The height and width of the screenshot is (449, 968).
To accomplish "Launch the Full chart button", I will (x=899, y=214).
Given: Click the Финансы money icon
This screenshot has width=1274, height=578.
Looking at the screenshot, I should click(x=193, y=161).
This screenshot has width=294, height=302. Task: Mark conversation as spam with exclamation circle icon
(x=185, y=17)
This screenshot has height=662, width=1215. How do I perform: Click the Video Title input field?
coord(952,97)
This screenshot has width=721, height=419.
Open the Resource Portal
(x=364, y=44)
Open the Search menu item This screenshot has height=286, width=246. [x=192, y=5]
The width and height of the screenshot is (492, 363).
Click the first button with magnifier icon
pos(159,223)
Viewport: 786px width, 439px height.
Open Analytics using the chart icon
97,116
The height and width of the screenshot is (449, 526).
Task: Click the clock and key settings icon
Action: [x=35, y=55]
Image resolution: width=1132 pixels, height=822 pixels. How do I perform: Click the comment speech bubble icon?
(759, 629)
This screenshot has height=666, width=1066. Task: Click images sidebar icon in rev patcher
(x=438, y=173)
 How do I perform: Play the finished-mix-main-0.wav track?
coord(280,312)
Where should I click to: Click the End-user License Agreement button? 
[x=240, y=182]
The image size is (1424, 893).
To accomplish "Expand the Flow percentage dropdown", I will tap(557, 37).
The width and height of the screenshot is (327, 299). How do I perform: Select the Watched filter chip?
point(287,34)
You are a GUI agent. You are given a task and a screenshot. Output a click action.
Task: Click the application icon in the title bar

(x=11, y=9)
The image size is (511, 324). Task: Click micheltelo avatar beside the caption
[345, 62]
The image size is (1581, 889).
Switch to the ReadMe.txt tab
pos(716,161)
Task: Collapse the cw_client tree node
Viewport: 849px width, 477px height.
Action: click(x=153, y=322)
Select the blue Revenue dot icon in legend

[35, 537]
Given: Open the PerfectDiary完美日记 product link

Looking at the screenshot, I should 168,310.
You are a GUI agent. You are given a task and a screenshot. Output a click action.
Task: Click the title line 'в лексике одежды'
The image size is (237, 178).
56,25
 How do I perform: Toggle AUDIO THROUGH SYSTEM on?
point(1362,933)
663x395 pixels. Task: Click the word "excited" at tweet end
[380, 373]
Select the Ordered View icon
-=-=-=-=-
Quote every one of the records above word for word, from the first line to the last.

=== CORRECT OUTPUT ===
The height and width of the screenshot is (449, 968).
To accomplish "Launch the Full chart button", I will (x=899, y=214).
Given: Click the Финансы money icon
This screenshot has width=1274, height=578.
Looking at the screenshot, I should click(x=193, y=161).
This screenshot has width=294, height=302. Task: Mark conversation as spam with exclamation circle icon
(x=185, y=17)
This screenshot has height=662, width=1215. How do I perform: Click the Video Title input field?
coord(952,97)
This screenshot has width=721, height=419.
Open the Resource Portal
(x=364, y=44)
Open the Search menu item This screenshot has height=286, width=246. [x=192, y=5]
The width and height of the screenshot is (492, 363).
Click the first button with magnifier icon
pos(159,223)
Viewport: 786px width, 439px height.
Open Analytics using the chart icon
97,116
The height and width of the screenshot is (449, 526).
Task: Click the clock and key settings icon
Action: [x=35, y=55]
Image resolution: width=1132 pixels, height=822 pixels. How do I perform: Click the comment speech bubble icon?
(759, 629)
This screenshot has height=666, width=1066. Task: Click images sidebar icon in rev patcher
(x=438, y=173)
 How do I perform: Play the finished-mix-main-0.wav track?
coord(280,312)
Where should I click to: Click the End-user License Agreement button? 
[x=240, y=182]
The image size is (1424, 893).
To accomplish "Expand the Flow percentage dropdown", I will tap(557, 37).
The width and height of the screenshot is (327, 299). How do I perform: Select the Watched filter chip?
point(287,34)
You are a GUI agent. You are given a task and a screenshot. Output a click action.
Task: Click the application icon in the title bar

(x=11, y=9)
The image size is (511, 324). Task: Click micheltelo avatar beside the caption
[345, 62]
The image size is (1581, 889).
Switch to the ReadMe.txt tab
pos(716,161)
Task: Collapse the cw_client tree node
Viewport: 849px width, 477px height.
Action: click(x=153, y=322)
Select the blue Revenue dot icon in legend

[35, 537]
Given: Open the PerfectDiary完美日记 product link

Looking at the screenshot, I should 168,310.
You are a GUI agent. You are given a task and a screenshot. Output a click action.
Task: Click the title line 'в лексике одежды'
The image size is (237, 178).
56,25
 How do I perform: Toggle AUDIO THROUGH SYSTEM on?
point(1362,933)
663x395 pixels. Task: Click the word "excited" at tweet end
[380, 373]
Select the Ordered View icon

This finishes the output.